After the deaths of Lieutenant Roth, for whom he had been serving as a runner since his early days at Camp Pendleton, and Sergeant Lipfield, he had checked himself into the battalion aid station. Later he would admit that he had lost faith and cracked up. Perhaps he thought of home, pinching his eyes to sharpen the view, to see the mid-autumn trees streak the blue sky with color, to feel the half-moon curve of a girlfriend’s hips. He was watching the sea when a long shadow fell over him. Looking up, he saw an officer, and rose slowly until he realized that he was face-to-face with a major. “Your name Graf?” the officer inquired.

  When Graf answered yes, he thought, Jesus, I’m gonna be court-martialed.

  “My name is Fought,” the major said. “I’m taking over Company E and I want you as my runner.”

  Stunned, Graf almost asked if the major could repeat himself. Then he exhaled as if he had just been saved from a firing squad. Sticking out his chest and squeezing his shoulders together, he said, “Aye, aye. Thank you for the vote of confidence.”

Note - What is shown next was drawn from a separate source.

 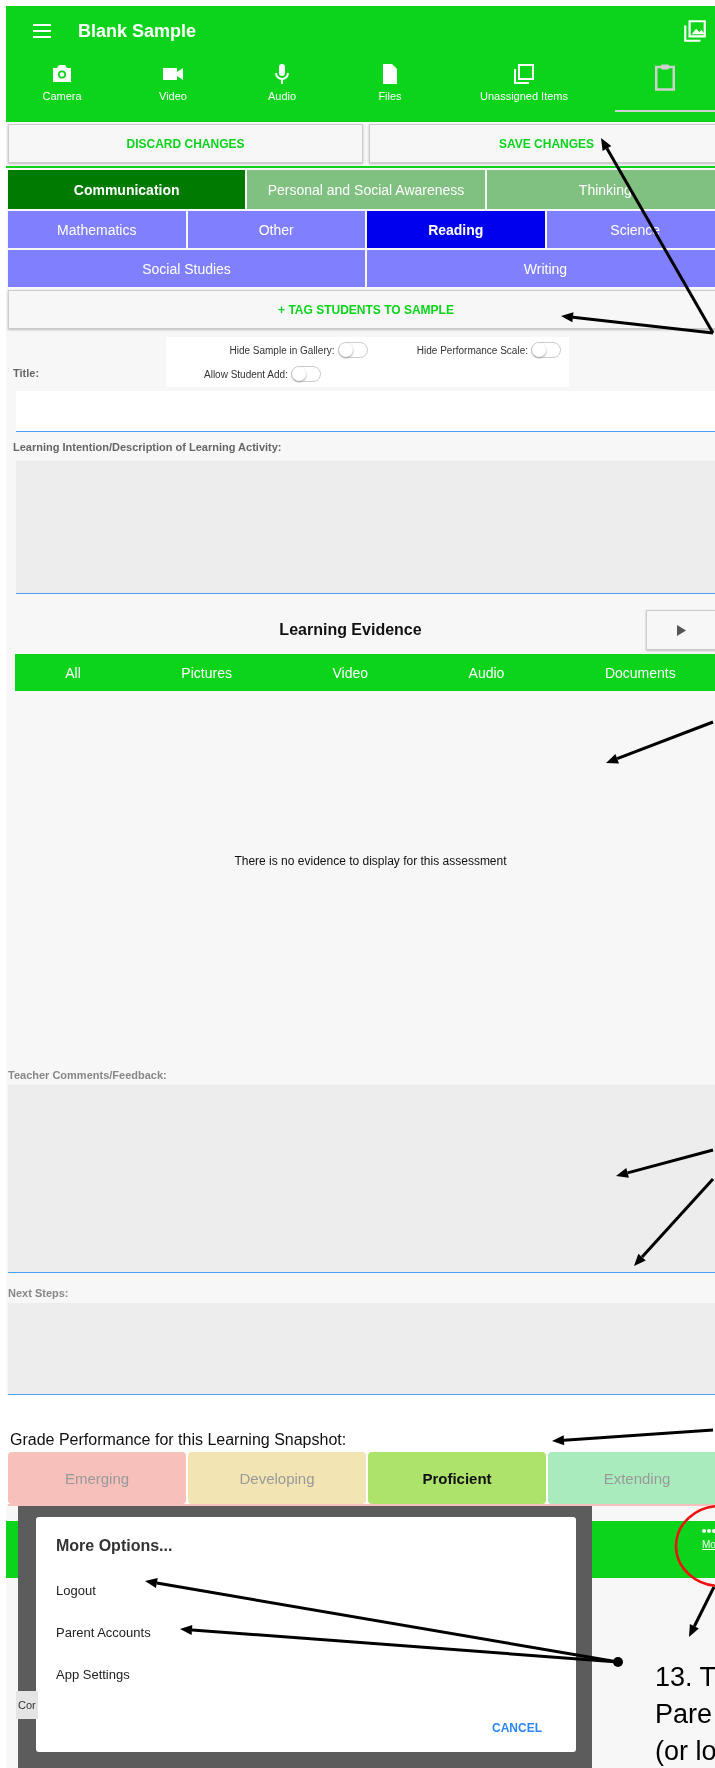 What do you see at coordinates (362, 310) in the screenshot?
I see `tag-students-button: + TAG STUDENTS TO SAMPLE` at bounding box center [362, 310].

  The major explained to Graf that Company G’s mortar section had been hit so bad that battalion was sending them a new squad. He had barely walked away when Graf saw the men approaching. Two of the mortar men were none other than Bill Jurcsak and Jimmy Haskell, his old Ballston Spa buddies. They were a sight for sore eyes. Just a day before, Graf had been almost paralyzed with grief. Now he felt happiness, and as that happiness grew, so did the hate. He would avenge Lieutenant Roth’s death by killing every bucktoothed Jap he could.

  Later that morning the 1st Battalion, 29th Marines, had orders to take the ridge in front of them. Realizing that Japanese spotters were watching the bare hills and the meadows, Rachitsky pulled out his compass and took a bearing and then charted a course through the swamp and along the north shore of Lake Susupe. The route enabled his men to avoid being destroyed by Japanese artillery. Hugging the bank, the men sloshed and stumbled through the waist-high water. When a shot rang out and a man near them slid into the coffee-colored muck, Borta and Lemon held their rifles over their heads and crouched as low as they could until the lake was lapping at their chests.